[DOCUMENT SECTION — start]

NEW YORK – Attorney General Eric T. Schneiderman today praised the State Assembly for passing first-in-the-nation legislation banning a form of plastic pollution that is an emerging threat to New York’s Great Lakes and other bodies of water. The Attorney General’s Microbead-Free Waters Act, sponsored in the Assembly by Long Island Assemblyman Robert K. Sweeney, will prohibit the sale in New York of beauty and cosmetic products that contain tiny plastic particles, often marketed as microbeads. The Assembly passed the bill by a vote of 108 to 0. The plastic beads, which were recently found in alarmingly high levels in the New York waters of Lake Erie, may persist in the environment for centuries and accumulate toxic chemicals on their surface, threatening fish, wildlife and public health.
“By passing the Microbead-Free Waters Act, the Assembly has taken an important step toward protecting and restoring New York’s waterways, from the Great Lakes to the Hudson River to Long Island Sound,” Attorney General Schneiderman said. “I am grateful to Speaker Silver and Assemblyman Sweeney for their partnership in the effort to stop the flow of plastic pollution from ill-designed beauty products into our vital waters where it jeopardizes wildlife and public health.”
The Microbead-Free Waters Act would prohibit the distribution and sale in New York of any beauty product, cosmetic or other personal care product containing plastic particles less than 5 millimeters in size. Microbeads are commonly found in more than 100 products, including facial scrubs, soaps, shampoo and toothpaste, where they replace ground walnut shells, sea salt, and other natural materials used as an abrasives.

[DOCUMENT SECTION — finish]

**WHAT YOU WILL DO**: What was the Assembly's vote on the microbead ban bill?

[DATA EXCERPTS — start]

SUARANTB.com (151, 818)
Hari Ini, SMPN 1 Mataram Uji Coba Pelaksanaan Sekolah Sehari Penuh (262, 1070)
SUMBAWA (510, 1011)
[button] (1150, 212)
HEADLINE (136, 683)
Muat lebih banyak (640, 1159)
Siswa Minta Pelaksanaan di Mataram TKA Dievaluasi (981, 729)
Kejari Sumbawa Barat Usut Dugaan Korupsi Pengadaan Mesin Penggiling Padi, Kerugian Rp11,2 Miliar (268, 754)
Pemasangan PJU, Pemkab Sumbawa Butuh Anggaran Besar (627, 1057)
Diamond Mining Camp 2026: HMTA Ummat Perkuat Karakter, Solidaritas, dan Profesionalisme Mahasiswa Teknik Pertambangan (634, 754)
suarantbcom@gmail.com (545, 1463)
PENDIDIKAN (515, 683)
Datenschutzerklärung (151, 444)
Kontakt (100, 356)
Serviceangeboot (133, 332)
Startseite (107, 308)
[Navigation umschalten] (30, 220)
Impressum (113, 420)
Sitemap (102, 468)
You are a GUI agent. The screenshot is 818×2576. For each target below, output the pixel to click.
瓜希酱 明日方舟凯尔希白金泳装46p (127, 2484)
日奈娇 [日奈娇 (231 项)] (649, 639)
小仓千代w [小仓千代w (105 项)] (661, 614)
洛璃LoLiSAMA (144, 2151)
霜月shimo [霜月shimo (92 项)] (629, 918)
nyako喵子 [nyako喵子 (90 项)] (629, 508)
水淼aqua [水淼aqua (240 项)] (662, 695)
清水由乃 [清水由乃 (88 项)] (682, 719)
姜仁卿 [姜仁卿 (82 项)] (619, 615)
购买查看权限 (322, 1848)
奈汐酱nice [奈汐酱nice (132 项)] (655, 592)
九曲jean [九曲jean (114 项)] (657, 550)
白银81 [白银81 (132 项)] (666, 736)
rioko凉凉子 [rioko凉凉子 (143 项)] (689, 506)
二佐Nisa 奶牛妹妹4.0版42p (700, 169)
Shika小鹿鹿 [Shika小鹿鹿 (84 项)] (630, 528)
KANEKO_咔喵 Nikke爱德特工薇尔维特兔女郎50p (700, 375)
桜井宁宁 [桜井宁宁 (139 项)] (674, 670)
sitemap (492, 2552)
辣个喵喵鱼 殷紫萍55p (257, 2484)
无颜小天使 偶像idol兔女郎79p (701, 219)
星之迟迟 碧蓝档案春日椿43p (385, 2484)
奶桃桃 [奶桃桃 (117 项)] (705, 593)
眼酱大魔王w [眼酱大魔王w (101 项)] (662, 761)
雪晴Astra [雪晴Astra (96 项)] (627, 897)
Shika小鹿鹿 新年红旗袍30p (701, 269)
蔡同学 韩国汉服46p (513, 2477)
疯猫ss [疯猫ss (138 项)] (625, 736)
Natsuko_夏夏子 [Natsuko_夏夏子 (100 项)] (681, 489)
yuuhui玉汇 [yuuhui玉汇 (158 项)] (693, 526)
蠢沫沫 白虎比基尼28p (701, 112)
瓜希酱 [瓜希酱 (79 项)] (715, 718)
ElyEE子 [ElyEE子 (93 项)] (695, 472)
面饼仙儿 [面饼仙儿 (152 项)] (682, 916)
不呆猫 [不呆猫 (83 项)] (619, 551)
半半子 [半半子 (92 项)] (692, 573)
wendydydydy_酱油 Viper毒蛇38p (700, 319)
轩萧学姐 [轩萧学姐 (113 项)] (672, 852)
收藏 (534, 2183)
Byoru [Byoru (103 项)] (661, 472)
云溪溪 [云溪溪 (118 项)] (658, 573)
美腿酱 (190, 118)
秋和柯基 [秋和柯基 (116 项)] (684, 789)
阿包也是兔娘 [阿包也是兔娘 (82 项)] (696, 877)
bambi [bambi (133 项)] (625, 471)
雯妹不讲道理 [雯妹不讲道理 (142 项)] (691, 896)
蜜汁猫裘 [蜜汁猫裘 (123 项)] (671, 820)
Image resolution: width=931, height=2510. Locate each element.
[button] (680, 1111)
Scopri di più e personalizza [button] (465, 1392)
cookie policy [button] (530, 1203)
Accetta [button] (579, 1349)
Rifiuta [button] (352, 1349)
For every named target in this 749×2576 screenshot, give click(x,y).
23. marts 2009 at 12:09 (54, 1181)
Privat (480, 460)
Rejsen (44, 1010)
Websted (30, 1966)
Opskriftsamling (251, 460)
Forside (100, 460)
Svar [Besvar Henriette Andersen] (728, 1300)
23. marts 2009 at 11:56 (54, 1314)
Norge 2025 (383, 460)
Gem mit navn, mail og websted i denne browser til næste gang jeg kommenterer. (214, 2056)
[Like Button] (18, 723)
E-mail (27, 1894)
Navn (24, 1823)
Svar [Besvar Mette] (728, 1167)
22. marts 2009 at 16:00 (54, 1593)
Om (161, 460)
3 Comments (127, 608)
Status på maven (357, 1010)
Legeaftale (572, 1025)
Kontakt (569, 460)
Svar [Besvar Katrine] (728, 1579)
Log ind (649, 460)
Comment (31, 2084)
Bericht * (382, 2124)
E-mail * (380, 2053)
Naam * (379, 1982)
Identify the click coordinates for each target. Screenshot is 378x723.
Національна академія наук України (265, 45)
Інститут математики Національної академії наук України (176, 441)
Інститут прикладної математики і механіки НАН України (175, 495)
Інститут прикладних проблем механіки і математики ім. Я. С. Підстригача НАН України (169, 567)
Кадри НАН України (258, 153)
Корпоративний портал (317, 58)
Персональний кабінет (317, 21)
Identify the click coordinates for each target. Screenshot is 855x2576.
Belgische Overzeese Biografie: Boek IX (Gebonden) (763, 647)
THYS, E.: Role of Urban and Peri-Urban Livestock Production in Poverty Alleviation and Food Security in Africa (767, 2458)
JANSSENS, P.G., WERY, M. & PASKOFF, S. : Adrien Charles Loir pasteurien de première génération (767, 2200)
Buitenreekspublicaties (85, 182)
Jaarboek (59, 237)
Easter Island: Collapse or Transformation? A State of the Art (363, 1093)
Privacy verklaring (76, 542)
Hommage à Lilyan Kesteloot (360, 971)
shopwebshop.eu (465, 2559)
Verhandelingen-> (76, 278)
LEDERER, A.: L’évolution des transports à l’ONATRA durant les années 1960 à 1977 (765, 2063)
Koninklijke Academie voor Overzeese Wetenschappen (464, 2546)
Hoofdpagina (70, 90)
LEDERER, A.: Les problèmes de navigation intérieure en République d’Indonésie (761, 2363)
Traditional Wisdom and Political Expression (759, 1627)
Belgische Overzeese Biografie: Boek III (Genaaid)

[DATA EXCERPTS — finish]

**ANSWER SPACE**: 108 to 0